総務大臣に高市早苗氏、内閣府特命担当大臣(防災)に山谷えり子氏、同(少子化対策など)に有村治子氏、経済産業大臣に小渕優子氏、法務大臣に松島みどり氏がそれぞれ就任した。
こちらの記念写真も安倍晋三元首相の周りを女性が囲み、さらにそれを男性閣僚が囲む配置となっている。
2023年9月
そして、9月13日に発足した第2次岸田第2次改造内閣。
外務大臣に上川陽子氏、復興大臣に土屋品子氏、内閣府特命担当大臣(少子化対策)に加藤鮎子氏、同(経済安全保障)に高市早苗氏、同(地方創生)に自見はなこ氏が選ばれた。
2001年の第1次小泉内閣、14年の第2次安倍改造内閣の記念写真と見比べみていかがだろうか。圧倒的なジェンダー不平等を解消したといえるだろうか。

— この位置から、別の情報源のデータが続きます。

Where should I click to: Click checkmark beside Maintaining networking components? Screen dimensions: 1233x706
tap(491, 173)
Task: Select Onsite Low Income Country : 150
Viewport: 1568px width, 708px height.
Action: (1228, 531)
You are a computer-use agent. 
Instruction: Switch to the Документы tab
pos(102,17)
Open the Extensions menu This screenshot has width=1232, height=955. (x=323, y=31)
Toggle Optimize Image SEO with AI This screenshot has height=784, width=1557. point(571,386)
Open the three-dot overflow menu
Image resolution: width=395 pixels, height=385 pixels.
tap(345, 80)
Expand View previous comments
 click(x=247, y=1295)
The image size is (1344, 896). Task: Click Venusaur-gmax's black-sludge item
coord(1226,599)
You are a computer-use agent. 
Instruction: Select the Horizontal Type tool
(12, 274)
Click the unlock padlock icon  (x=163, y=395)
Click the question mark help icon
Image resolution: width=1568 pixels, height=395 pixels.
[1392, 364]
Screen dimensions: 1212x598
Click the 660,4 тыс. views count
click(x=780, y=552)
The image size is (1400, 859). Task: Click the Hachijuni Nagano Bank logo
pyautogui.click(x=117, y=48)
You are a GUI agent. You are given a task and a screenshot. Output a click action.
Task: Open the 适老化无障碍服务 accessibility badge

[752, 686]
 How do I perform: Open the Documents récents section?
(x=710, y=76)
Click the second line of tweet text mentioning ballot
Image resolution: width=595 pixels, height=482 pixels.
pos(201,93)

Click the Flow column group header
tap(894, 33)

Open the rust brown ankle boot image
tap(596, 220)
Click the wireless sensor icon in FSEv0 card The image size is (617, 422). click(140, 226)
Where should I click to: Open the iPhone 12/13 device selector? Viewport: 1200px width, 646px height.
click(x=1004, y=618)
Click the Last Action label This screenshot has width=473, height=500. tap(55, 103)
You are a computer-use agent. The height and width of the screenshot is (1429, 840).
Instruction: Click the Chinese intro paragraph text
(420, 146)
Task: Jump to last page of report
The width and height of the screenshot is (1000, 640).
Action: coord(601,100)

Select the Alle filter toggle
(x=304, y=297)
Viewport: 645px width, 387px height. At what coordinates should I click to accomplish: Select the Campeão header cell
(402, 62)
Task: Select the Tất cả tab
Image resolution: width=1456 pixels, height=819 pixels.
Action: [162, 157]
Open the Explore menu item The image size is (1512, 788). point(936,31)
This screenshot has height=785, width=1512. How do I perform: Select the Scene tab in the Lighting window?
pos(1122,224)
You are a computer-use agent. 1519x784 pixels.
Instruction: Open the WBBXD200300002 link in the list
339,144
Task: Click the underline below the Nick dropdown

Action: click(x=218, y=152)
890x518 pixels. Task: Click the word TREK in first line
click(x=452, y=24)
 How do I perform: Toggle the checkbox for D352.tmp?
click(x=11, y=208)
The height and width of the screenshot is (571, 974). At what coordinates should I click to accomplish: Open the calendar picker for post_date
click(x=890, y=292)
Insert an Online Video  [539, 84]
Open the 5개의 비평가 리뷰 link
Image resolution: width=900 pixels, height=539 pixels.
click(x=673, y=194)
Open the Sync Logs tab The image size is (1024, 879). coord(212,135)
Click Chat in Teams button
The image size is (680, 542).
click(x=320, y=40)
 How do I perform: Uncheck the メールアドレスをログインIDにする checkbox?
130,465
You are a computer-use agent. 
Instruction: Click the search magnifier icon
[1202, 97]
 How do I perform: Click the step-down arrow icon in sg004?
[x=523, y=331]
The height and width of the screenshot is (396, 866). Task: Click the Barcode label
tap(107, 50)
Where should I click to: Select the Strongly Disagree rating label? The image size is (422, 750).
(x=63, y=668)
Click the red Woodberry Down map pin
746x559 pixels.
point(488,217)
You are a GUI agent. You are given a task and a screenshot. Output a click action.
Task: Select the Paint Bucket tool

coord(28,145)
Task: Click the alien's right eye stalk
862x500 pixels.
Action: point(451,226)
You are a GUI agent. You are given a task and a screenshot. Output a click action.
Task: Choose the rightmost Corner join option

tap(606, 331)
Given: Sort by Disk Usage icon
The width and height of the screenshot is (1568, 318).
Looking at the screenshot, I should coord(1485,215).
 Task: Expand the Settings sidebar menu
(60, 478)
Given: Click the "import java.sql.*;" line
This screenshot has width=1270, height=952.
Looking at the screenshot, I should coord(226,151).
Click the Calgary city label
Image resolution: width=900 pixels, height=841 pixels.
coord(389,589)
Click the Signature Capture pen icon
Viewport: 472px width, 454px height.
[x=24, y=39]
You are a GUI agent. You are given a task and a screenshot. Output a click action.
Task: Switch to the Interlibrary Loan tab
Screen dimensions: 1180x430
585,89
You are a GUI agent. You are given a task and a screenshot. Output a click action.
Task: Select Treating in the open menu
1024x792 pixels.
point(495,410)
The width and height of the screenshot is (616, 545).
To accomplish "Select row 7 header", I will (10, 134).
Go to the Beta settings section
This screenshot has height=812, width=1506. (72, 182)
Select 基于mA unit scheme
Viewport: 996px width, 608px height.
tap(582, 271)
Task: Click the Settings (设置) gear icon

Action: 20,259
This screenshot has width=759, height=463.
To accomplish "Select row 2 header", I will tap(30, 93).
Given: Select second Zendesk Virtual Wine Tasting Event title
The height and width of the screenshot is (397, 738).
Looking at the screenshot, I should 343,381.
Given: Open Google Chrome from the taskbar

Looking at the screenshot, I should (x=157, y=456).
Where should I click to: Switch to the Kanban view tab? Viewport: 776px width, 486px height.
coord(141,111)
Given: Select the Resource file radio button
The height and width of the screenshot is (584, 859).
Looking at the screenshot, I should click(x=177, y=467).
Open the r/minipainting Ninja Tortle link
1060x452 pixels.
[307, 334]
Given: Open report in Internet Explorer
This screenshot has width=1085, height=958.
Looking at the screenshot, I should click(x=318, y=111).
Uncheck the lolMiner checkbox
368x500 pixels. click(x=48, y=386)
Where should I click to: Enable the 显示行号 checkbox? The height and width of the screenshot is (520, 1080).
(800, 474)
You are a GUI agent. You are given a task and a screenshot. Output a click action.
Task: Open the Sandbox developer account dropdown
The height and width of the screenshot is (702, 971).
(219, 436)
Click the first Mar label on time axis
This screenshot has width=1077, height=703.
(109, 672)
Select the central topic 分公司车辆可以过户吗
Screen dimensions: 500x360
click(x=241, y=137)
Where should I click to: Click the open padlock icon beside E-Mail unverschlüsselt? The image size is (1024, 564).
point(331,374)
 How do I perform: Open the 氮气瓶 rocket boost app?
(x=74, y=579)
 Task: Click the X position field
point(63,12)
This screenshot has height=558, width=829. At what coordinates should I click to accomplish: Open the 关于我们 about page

実際、加藤氏は9月13日、国会内で記者団の取材に応じ、過去最多タイの女性5人が閣僚に内定したことについて、「まだ少ない」との認識を示したという。
「女性ならではの」に批判も
岸田文雄首相は9月13日、記者会見を開き、内閣改造を行ったことを報告。
冒頭、「新しい時代を国民の皆様と共に創っていく『新時代共創内閣』である。この2年間は、正に国民の声を丁寧に聴き、国民の皆様と協力しながら新しい時代の扉を開いていく、そうした取組を進める毎日でした」と話した。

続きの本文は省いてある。